Uploaded to YouTube by the then-scarcely recognized charity Invisible Children (IC) on March 5, 2012, the 30-minute video KONY 2012 received over 70 million views in one week from its launch. The premise of the video, and the mandate of IC is to make African warlord Joseph Kony, and his militia group the Lord’s Resistance Army (LRA), famous. In turn, IC planned on using this widespread publicity to bolster efforts towards dismantling the LRA and bringing justice to Kony. A focus of these efforts was retaining and enhancing the use of U.S. military advisors – deployed to Uganda in 2010 under the Lord’s Resistance Army Disarmament and Northern Uganda Recovery Act, in order to counter and defeat Kony.

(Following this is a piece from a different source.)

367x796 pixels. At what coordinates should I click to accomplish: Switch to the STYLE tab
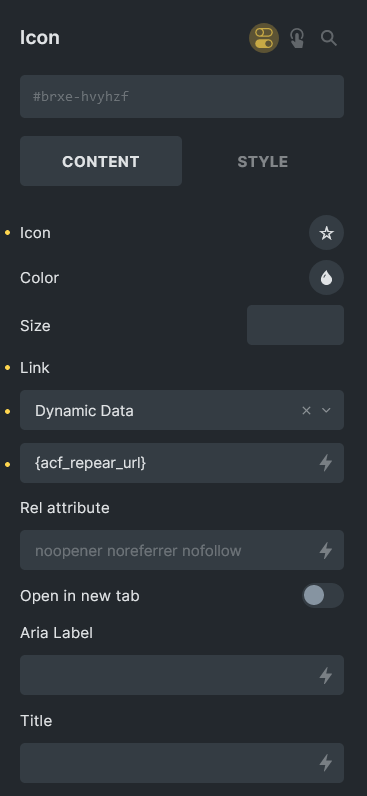(262, 161)
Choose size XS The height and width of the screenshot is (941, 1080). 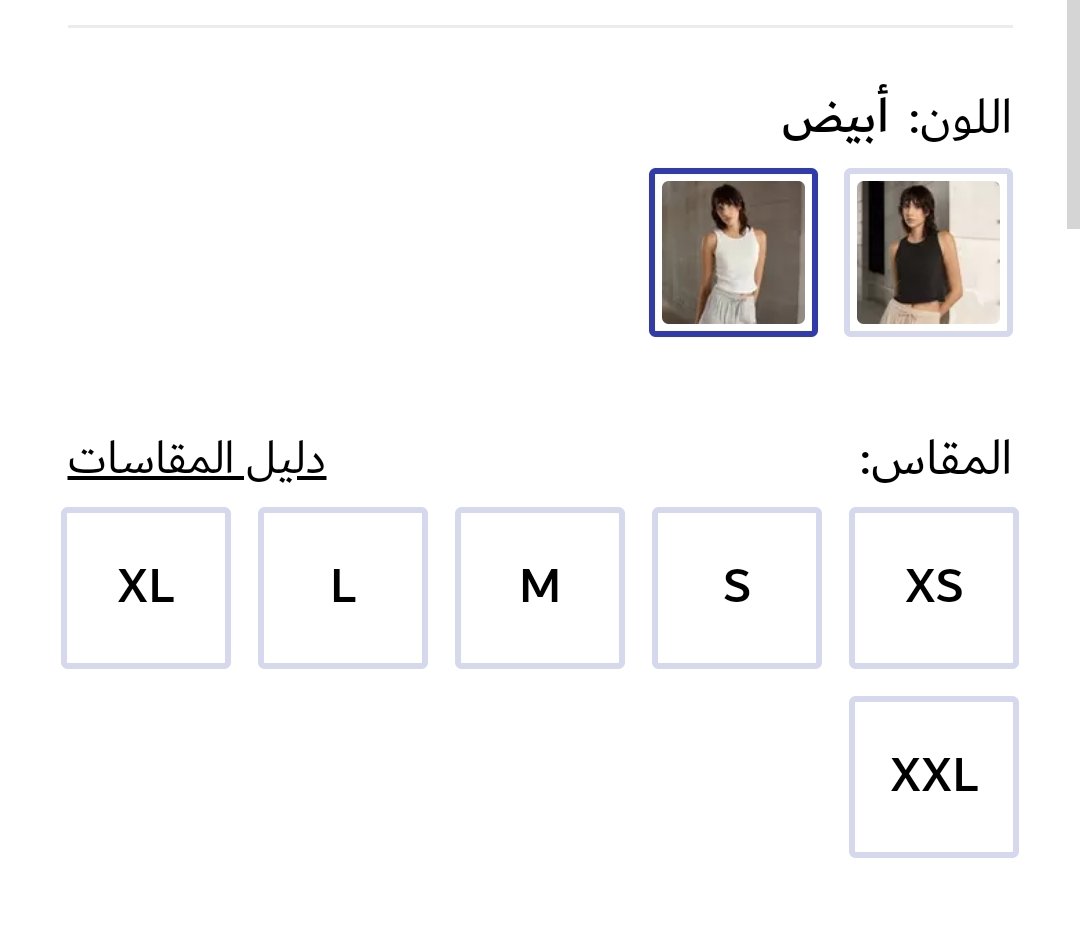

Though IC had been touring college campuses for several years, the KONY 2012 campaign boomed on social media and was instrumental in providing IC with $26.5 million in revenue and $17 million in assets by mid-2012 through selling t-shirts and action-kits, as well as from receiving donations from across the globe. However, shortly thereafter, the movement was hampered by widespread criticism ranging from claims KONY 2012 promoted militarism and ignorance, while also was misleading towards the size, strength, and location of Kony’s LRA. Further damaging were questions regarding how funds were used by the IC as only 37% went towards in programs in Africa while the majority was focused on travel, public information, and staff. Public backlash was devastating to the campaign’s credibility and culminated in the mental breakdown of IC’s founder Jason Russell on March 19, 2012, when he infamously ran through the streets of his Hollywood neighbourhood naked.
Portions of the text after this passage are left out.